Requirement | Copy all the data exactly, except the pictures.

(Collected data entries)
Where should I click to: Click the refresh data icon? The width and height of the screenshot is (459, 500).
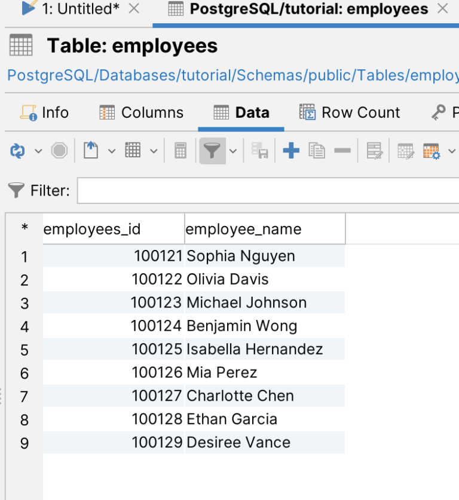16,151
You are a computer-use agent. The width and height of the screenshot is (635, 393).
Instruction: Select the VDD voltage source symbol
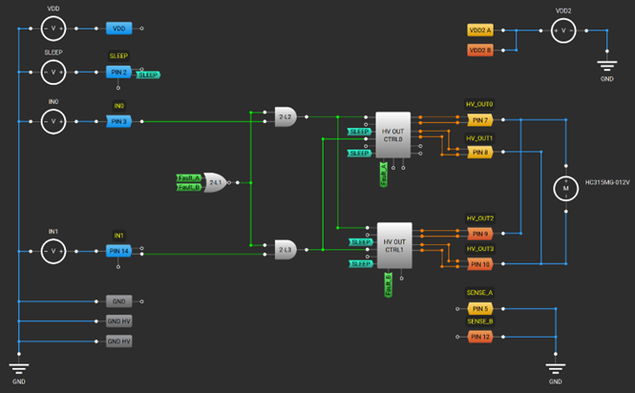[x=53, y=29]
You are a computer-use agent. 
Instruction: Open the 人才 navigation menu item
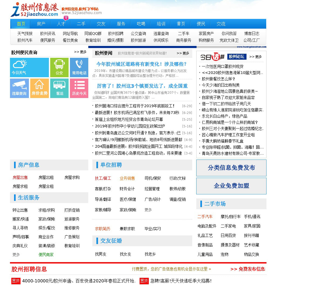(x=61, y=24)
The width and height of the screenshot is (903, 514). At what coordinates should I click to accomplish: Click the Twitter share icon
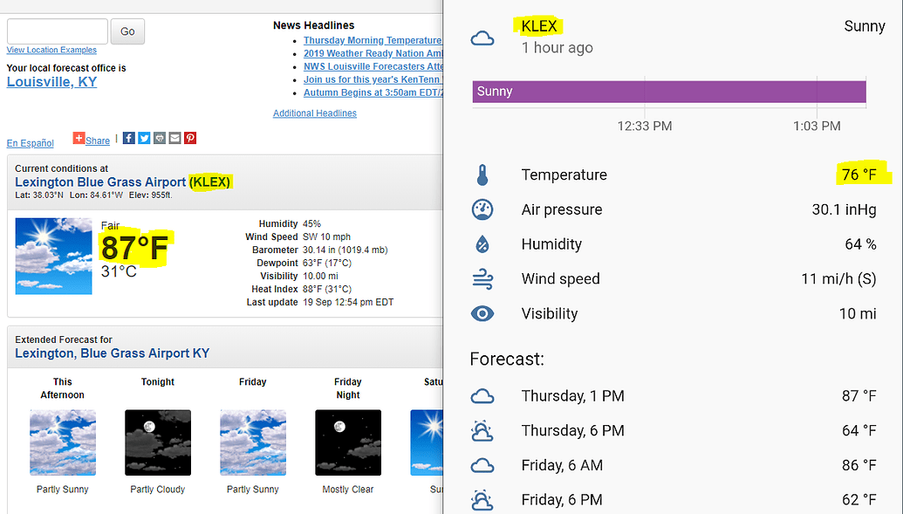[145, 138]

Answer space |
Where should I click to: Click the refresh data icon? The width and height of the screenshot is (459, 500).
16,151
You are a computer-use agent. The width and height of the screenshot is (635, 393).
Instruction: Select the VDD voltage source symbol
[x=53, y=29]
You are a computer-use agent. 
Instruction: Open the 人才 navigation menu item
(x=61, y=24)
The width and height of the screenshot is (903, 514). At what coordinates should I click to accomplish: Click the Twitter share icon
[145, 138]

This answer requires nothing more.